Being an indie author has a lot of benefits. One weakness though, is that we do not have extensive and reliable data on consumer behavior around which we can configure our marketing strategies. Most of our efforts to position our wares are based on anecdotal successes reported by other authors (i.e., here’s what I did that worked for me), or just groping about in the dark trying to find anything that works. It would be nice to have more information.
Bestselling author Marie Force headed up a reader survey effort that has yielded some interesting results. You should click over and read the whole thing, but I’ll tell you the bits I thought were most interesting:
Some things that don’t matter to readers:
Having a publisher’s seal of approval on a book only mattered to 3.66% of the respondents.
Bestseller status doesn’t matter very much to readers.
Endorsements by well-known authors don’t have much impact.

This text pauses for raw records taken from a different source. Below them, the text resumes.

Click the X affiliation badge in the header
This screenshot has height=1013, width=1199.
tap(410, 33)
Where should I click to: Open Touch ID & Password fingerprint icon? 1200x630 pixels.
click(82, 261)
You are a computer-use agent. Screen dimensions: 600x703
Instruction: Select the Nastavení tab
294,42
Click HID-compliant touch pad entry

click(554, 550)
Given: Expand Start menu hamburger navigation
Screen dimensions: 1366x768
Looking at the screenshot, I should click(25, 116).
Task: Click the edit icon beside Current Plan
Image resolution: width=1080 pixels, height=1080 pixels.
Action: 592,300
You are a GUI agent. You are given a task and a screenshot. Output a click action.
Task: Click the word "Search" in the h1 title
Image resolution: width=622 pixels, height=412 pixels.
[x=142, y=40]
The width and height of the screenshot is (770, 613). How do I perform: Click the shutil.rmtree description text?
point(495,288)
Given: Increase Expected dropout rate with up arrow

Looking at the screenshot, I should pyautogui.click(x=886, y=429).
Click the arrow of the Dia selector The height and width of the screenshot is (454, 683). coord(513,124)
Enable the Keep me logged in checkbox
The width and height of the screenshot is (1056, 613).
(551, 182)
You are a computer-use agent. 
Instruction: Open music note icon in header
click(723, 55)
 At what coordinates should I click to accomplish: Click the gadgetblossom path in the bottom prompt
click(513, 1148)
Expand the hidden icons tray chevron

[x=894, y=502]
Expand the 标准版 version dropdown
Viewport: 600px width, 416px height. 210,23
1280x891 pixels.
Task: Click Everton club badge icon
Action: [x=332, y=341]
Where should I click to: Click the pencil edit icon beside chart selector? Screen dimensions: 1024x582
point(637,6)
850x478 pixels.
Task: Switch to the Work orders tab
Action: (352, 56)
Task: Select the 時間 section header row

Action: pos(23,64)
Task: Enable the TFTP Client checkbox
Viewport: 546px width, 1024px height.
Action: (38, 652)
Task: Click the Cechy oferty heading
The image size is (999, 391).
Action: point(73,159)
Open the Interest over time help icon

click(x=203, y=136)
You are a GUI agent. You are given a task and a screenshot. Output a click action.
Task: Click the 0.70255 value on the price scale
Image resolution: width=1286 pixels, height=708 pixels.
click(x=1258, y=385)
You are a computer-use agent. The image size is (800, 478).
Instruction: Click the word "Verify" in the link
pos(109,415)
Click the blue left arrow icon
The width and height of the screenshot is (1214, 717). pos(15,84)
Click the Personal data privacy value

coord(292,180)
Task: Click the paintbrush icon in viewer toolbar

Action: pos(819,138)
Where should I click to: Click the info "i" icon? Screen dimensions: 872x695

Nobody seems to care about book trailers. A slight majority have never watched one, and most say it does not influence their purchasing decisions.
Here are some things that do matter:
Freebies work. Not only do the vast majority of the respondents say they have discovered authors they otherwise never would have, but also indicate they would be likely to buy another book by that author if they liked the freebie.
Facebook works. It crushes all the other social media as a way for readers to find and follow authors.
Reviews are important, but readers pay far more attention to other reader reviews on retail sites than to reviews from publications and review sites
Before anybody rushes out and reconfigures their entire marketing strategy based on this study, I want to point out a few things.
Surveys are an iffy source of information for several reasons. There is always the possibility of self-selection bias. That means the responses given by the persons who choose to participate in the survey may differ in significant ways from the population at large.
People are notoriously bad at following instructions. That means some portion of the answers may be the result of error or misunderstanding. For example, question 4 on the survey asks respondents, “What is your favorite genre of fiction?”
Of the 2,951 people responding to this survey item, 2,391 answered that “Romance” was their favorite fiction genre. BUT question 5 of the survey reads: “If you chose romance in the previous question, please state your favorite sub-genre.” The number of people answering this item should have been equal to or smaller than the number who chose romance as their favorite genre. Instead, 2,661 people responded to this item. Obviously, something went wrong there. Either people again selected more than one “favorite” or people who did not select romance as their favorite genre answered this survey item. Or maybe both.
Writing survey items is difficult. For example, the very first item on the survey reads as follows:
I prefer to read (choose as many as apply)
All of the above
The problem with that item is that by allowing respondents to choose “as many as apply,” the whole concept of preference goes out the window. The data become muddled.
It is easy to get excited about a big pile of data, but without context, the data can be misleading. Facebook tops the list for book discovery among the other social media platforms and handily wins as the preferred platform for following an author. HOWEVER, since we don’t know whether the distribution of respondents to the survey corresponds with the distribution of social media users, there may be a Facebook bias in the data. In other words, there could have been a greater population of Facebook users in the study group than in the population at large. Likewise, if FB was used to recruit survey participants, a bias could result.
I did not see any demographical data in the report. I don’t know the male/female/age/income/occupation breakdowns of the participants. That sort of stuff is usually used to determine whether the sample population is representative. Neither did I see anywhere the number of books the respondents purchased annually. Honestly, if the survey is largely comprised of people who only buy a couple of books a year, I don’t know that their answers are all that important.
The upshot of all this is that while such surveys are interesting and may have some applicability, they are not the holy grail. It is easy for people to confuse correlation with causation. That’s how we end up with media strategies that rely on findings that the letter G appears in the titles of a high percentage of bestsellers. People then run out and change the titles of their books to incorporate the letter G. This usually ends in disappointment.
I salute Marie Force for undertaking this survey effort. It may be that her findings help establish a baseline, but validity requires the study results be replicated. So, I admonish against any precipitous changes in marketing strategies based upon this study alone.